▼

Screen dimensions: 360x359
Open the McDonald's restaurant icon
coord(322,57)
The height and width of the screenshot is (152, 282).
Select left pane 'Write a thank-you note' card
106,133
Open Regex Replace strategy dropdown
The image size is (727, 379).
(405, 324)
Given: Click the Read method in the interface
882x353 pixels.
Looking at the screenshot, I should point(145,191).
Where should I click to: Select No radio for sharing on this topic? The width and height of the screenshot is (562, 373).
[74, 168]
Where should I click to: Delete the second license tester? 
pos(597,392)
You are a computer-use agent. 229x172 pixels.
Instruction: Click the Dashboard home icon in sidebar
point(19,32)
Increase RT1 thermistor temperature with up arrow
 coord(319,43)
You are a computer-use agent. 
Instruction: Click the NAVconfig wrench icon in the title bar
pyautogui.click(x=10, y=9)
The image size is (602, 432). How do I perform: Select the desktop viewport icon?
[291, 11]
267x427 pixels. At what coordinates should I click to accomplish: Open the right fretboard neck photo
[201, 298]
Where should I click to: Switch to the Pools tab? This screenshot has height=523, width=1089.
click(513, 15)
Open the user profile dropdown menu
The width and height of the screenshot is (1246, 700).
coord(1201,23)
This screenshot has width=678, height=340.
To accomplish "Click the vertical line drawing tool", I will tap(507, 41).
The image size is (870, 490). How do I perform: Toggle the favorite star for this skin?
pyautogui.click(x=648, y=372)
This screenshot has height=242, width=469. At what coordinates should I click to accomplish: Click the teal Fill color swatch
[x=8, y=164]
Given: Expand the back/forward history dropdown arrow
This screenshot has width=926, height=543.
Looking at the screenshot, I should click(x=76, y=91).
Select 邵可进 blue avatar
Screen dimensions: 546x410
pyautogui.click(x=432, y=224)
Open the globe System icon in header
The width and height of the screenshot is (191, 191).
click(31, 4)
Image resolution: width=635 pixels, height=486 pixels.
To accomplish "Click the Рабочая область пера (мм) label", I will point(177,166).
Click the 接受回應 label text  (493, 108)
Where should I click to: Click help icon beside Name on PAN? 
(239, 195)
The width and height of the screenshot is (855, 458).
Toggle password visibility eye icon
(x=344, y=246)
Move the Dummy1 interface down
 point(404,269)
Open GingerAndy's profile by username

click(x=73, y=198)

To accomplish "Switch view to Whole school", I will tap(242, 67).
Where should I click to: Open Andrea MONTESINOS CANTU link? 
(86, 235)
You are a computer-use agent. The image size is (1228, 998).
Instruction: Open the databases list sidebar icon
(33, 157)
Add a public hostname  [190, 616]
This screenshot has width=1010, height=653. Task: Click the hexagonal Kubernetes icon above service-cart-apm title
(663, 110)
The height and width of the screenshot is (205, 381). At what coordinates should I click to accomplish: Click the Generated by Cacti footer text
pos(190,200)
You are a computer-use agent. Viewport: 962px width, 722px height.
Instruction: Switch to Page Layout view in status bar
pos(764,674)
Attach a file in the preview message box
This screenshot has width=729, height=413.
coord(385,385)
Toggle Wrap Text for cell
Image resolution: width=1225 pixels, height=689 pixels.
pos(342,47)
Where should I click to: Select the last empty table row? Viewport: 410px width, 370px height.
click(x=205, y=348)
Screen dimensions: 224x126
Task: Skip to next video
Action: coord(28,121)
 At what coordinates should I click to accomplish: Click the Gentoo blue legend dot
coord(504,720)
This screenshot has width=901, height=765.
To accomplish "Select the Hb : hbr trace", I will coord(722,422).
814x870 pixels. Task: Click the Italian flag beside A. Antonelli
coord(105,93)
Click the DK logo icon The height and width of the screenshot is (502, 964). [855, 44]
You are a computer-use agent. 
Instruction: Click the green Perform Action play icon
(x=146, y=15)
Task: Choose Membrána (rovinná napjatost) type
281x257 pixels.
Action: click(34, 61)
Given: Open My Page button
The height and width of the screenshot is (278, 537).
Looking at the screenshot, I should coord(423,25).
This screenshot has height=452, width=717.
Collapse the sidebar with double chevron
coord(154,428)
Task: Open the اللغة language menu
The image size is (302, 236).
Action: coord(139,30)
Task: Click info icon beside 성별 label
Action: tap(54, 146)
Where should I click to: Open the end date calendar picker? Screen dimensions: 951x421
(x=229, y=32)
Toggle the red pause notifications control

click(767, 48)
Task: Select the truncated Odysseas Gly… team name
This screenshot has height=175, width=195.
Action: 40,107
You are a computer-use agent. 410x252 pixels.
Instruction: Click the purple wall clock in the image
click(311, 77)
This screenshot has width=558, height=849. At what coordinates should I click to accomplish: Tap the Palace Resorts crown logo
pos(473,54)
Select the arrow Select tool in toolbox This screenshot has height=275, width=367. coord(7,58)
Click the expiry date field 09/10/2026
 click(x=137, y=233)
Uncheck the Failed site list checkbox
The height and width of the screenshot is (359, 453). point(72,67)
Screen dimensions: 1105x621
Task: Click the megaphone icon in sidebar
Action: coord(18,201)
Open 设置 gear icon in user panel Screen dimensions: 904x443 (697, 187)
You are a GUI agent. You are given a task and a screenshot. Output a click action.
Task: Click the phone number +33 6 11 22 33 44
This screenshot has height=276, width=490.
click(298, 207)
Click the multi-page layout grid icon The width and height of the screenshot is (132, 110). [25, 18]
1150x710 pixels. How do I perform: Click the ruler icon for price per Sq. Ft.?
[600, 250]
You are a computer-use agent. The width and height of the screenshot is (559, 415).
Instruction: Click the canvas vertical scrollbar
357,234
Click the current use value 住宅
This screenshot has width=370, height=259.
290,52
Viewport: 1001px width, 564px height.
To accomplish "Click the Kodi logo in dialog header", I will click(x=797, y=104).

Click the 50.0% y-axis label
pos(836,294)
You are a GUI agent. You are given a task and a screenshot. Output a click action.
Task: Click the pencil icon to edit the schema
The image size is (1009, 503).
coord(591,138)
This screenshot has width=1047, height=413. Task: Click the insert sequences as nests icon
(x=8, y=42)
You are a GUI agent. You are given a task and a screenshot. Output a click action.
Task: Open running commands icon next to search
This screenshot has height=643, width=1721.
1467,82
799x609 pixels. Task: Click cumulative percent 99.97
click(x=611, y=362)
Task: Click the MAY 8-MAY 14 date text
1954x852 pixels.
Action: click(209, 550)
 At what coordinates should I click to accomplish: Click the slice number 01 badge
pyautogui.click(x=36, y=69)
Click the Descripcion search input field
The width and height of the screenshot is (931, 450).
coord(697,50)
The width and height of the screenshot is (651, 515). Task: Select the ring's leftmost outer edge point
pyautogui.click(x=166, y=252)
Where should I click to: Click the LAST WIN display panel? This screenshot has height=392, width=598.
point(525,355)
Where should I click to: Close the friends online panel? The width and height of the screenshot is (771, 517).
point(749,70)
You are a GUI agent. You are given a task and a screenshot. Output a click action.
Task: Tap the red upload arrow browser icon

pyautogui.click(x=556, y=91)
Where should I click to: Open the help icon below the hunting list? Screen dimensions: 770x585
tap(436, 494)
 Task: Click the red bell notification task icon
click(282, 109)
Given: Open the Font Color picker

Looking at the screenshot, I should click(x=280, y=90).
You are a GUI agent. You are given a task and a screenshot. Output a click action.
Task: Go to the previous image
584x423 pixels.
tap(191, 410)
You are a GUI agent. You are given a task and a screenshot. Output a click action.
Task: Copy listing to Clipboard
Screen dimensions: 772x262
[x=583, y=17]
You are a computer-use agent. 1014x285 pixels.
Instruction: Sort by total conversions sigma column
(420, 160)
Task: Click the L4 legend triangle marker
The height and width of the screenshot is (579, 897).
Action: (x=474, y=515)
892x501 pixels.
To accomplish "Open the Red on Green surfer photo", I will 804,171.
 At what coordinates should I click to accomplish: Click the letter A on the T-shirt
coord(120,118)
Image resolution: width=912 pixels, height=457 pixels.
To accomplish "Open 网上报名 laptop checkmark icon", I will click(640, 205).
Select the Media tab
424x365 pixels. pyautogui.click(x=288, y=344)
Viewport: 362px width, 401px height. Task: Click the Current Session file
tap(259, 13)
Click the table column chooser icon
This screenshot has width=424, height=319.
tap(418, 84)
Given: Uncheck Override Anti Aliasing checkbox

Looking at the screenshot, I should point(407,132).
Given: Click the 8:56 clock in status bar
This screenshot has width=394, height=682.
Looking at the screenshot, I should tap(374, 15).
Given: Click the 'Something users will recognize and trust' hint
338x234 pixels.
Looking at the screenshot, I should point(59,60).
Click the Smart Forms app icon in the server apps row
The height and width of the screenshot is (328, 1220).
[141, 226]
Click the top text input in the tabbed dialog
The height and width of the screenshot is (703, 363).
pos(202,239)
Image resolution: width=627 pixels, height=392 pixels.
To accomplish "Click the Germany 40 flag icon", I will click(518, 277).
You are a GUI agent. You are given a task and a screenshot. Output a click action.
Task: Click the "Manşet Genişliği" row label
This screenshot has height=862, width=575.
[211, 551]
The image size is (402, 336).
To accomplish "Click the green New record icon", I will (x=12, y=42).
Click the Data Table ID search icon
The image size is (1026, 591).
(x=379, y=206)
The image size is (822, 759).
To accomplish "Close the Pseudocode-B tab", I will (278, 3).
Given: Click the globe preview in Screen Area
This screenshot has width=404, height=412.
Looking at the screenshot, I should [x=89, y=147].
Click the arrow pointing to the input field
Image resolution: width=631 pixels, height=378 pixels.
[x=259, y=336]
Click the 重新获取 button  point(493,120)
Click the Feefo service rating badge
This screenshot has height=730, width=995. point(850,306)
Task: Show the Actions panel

▲

■ Exercise requirements ■
Above are the records; print exactly the lines from the line with "This screenshot has width=424, height=319." to the line with "Given: Click the 'Something", including both, and nothing else.

■ Exercise response ■
This screenshot has width=424, height=319.
tap(418, 84)
Given: Uncheck Override Anti Aliasing checkbox

Looking at the screenshot, I should point(407,132).
Given: Click the 8:56 clock in status bar
This screenshot has width=394, height=682.
Looking at the screenshot, I should tap(374, 15).
Given: Click the 'Something users will recognize and trust' hint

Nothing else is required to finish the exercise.